Review: Inn at Freshford

Give us a comfy seat by a fire with the hound and we’re happy – give us that and a lunch of decent pub grub, and we might not ever leave…

Skinny country lanes, hulking 4x4s coming the other way, and no signal to work out which direction I’m meant to be driving in is a combination that stirs much fear in me and my tiny Aygo. At least this last issue was (sort of) covered on this trip: Crumbs’ own Mr Bielby was in charge of the route. Thing is, his navigation technique largely relies on me guessing when I’m turning and him confirming whether or not I was correct afterwards.

Luckily, we only had 20 minutes of this farcical travel to see out; Freshford isn’t actually that far from Crumbs’ central Bath HQ. It’s managed to bag itself an enviable spot within easy reach of the city (it has its own train station too), while also being tucked inside the Cotswolds Area of Outstanding Natural Beauty. The village inn’s suitably rustic-cum-contemporary look flows throughout the relaxed bar area (flanked by two large stone fireplaces, where flames were happily crackling on our visit) and into the restaurant, where there’s another fireplace and a blend of weathered wood, brushed metal and mirrored glass. 

We sat in the bar, next to one of those fires and a huge bookcase filled with vintage tomes (we’re talking the likes of volumes II-V of The Second World War by Winston Churchill), which my busy-handed lunch pal couldn’t leave be. I’m not sure the books are strictly there to be thumbed through as he did – they’re more for décor than a community book exchange. Just something to bear in mind…

There are a few light bites on the menu (£4 a pop) for kicking off your meal or nibbling with a drink – the Cheddar and spring onion soda bread is stodgy and comforting, and was served warm with soft, truffle-infused butter. 

Underneath those are a dozen or so small plates (£7 each, or three for £17) ranging from crab on sourdough with sardine ketchup to homemade sausage roll with piccalilli and sumac-roasted squash with baba ganoush – good for grazing sharers or starters. It was a fairly misty, Highlands and Islands-style day outside, so, for us, it was hard to see beyond the haggis, neeps and tatties with whisky sauce. The star ingredient was the work of George Cockburn and Son – Scottish champion haggis makers. America, which has banned haggis for decades, doesn’t know what it’s missing. 
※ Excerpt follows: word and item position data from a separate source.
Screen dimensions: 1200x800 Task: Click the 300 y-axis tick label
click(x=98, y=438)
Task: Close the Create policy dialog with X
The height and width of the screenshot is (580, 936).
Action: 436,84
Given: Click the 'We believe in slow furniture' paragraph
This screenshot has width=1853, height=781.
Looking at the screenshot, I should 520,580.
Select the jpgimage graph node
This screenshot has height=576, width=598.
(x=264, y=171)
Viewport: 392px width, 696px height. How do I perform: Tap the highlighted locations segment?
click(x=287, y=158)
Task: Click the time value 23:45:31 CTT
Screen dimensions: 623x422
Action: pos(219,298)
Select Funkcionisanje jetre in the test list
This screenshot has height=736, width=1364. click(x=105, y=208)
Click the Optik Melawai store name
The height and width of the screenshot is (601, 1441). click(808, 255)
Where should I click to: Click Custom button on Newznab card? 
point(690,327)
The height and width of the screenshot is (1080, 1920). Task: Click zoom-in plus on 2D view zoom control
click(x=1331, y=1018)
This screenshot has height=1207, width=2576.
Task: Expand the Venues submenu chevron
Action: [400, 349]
Pulled beef brisket burger with smoked Dorset red rarebit sauce and turmeric-roasted cauliflower salad with teriyaki dressing bookend the spectrum of mains, which it helps to not be ravenous when you’re trying to read. Only now, with full belly, am I noticing the likes of mushroom and garlic butter chicken Kiev and smoked haddock fishcake with mussel chowder, which both sound right up my street. 

The celeriac, truffle and Old Winchester arancini (£13), which I did manage to notice – and order – was good, though; three large, golden spheres were topped with crisp curls of celeriac and inside the thin breadcrumb shells was a subtly flavoured (if a spot dryer than I’d have hoped) risotto mix. The gracious whisper of truffle and mellow cheesiness was added to by a drizzle of smoked tomato sauce and zingy salsa verde, which cut through the creaminess. 

The roast rump of lamb with potato, heritage carrots, roasted celeriac, kale and gravy (£16) was a generously proportioned, juicy and beautifully cooked slab of beast, prettily pink in the middle, and accompanied by a well-considered range of differently textured veggies.

Bielby is a sucker for a lemon-based dessert, so his eyes lit up when they happened upon the lemon drizzle cake (£7). Served with poached pear and coulis, it showed more effort than was strictly required – but was all the better for it. The apple crumble (£7) was just as a crumble should be, and came served old-school with a jug of skin-on, slightly gloopy Bird’s-style custard – just as Mrs Carter used to serve me.

I’d be more than happy with this gaff as my local; good for a leisurely pint (as someone was demonstrating with a paper by the fire) as well as a coma-inducing feed (demonstrated by yours truly). And Prudence the basset hound (happily in tow) would agree – those sad eyes of hers earned three fig rolls and many a smooth during our lunch.